Lastly, be sure to put a basic estate plan in place!
What does that mean exactly? Most of us know that we need a Last Will and Testament, but I further advise clients with dependents in particular to nominate a family member to be their Durable Power of Attorney and to create an Advanced Medical Directive.
The Durable Power of Attorney allows someone else to step in your shoes to handle financial matters on your behalf, and the Advanced Medical Directive allows someone else to make medical decisions for you.

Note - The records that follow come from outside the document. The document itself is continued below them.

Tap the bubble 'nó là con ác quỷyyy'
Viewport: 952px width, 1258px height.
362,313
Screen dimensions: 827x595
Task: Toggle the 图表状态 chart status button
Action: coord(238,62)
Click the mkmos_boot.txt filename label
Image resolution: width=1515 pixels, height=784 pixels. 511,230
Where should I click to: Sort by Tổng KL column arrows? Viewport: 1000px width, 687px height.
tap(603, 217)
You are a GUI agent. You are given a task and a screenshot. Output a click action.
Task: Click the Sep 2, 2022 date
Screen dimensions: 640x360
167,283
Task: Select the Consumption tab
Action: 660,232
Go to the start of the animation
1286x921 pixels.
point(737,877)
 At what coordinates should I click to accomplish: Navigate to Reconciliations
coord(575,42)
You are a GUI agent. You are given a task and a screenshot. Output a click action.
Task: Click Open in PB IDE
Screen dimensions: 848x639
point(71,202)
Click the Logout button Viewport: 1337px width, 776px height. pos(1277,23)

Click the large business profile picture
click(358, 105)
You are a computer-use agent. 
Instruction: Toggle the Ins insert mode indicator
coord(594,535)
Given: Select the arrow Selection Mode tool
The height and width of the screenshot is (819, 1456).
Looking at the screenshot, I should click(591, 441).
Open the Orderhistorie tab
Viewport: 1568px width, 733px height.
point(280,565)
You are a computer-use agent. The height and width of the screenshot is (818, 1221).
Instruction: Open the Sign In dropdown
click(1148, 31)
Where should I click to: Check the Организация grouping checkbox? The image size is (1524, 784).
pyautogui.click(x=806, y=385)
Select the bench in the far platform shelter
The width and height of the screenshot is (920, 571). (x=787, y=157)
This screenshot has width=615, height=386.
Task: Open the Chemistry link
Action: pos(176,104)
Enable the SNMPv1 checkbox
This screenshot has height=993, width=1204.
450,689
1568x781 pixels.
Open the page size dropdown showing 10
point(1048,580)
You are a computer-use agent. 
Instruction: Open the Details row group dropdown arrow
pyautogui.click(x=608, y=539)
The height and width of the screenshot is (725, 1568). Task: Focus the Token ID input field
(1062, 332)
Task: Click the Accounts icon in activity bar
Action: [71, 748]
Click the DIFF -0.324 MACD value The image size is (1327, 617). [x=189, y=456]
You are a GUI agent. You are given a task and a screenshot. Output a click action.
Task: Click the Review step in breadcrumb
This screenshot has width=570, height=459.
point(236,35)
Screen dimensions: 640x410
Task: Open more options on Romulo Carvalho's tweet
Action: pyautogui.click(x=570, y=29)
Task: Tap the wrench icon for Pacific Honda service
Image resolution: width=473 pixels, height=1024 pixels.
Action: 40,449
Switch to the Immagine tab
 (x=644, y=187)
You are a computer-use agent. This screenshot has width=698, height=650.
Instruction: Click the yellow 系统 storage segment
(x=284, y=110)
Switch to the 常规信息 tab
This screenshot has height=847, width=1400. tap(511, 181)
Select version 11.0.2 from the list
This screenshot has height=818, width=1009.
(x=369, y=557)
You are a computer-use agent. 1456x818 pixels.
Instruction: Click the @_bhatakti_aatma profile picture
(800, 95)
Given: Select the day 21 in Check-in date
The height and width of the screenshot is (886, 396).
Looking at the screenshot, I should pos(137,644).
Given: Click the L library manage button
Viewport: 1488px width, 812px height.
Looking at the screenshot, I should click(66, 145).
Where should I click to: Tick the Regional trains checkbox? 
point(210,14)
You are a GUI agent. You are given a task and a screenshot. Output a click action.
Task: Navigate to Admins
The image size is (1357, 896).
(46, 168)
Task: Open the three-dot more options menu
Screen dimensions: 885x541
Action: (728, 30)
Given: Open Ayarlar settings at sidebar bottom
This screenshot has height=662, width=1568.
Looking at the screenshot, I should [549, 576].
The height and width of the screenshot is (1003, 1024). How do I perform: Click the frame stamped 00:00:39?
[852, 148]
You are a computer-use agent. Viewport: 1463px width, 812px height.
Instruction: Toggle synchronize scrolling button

Lastly, be sure beneficiaries are updated on all of your retirement accounts—including those that are lingering at all old employers—and all insurance policies.
There is always more to talk about, but these are important high-level items that I like to see addressed for young families and young families-to-be. I know that taking the first step to prioritize these items is hard at first, but each additional step you take will empower yourself and your family for their future, and are so rewarding in the end!
Baby Budget Templates
Moms, you’ve done the legwork to realize the financial steps you need to take in order to prepare for your little one. Now it’s time to put that checklist in action to gather hard numbers on just how much you’ll need to save in the coming months. Whether you’re in your first trimester or third, these baby budget templates will help you nail down the details for your upcoming family member.
Start with the one-time costs checklist and break down those baby expenses into needs versus wants. You can purchase your nice-to-have items with any remaining disposable income at the end of each month.
Next, fill out the planning worksheet. With this worksheet, you’ll understand the estimated expenses for your first year of parenthood so you can get a gauge of your monthly spending.
Lastly, put all your numbers together in this customizable monthly budget to track estimated and realized expenses.
Most importantly, remember that not everything needs to be done at once. By starting small with your financial responsibilities and thinking about each item individually, you’ll breeze through pregnancy and feel prepared for motherhood.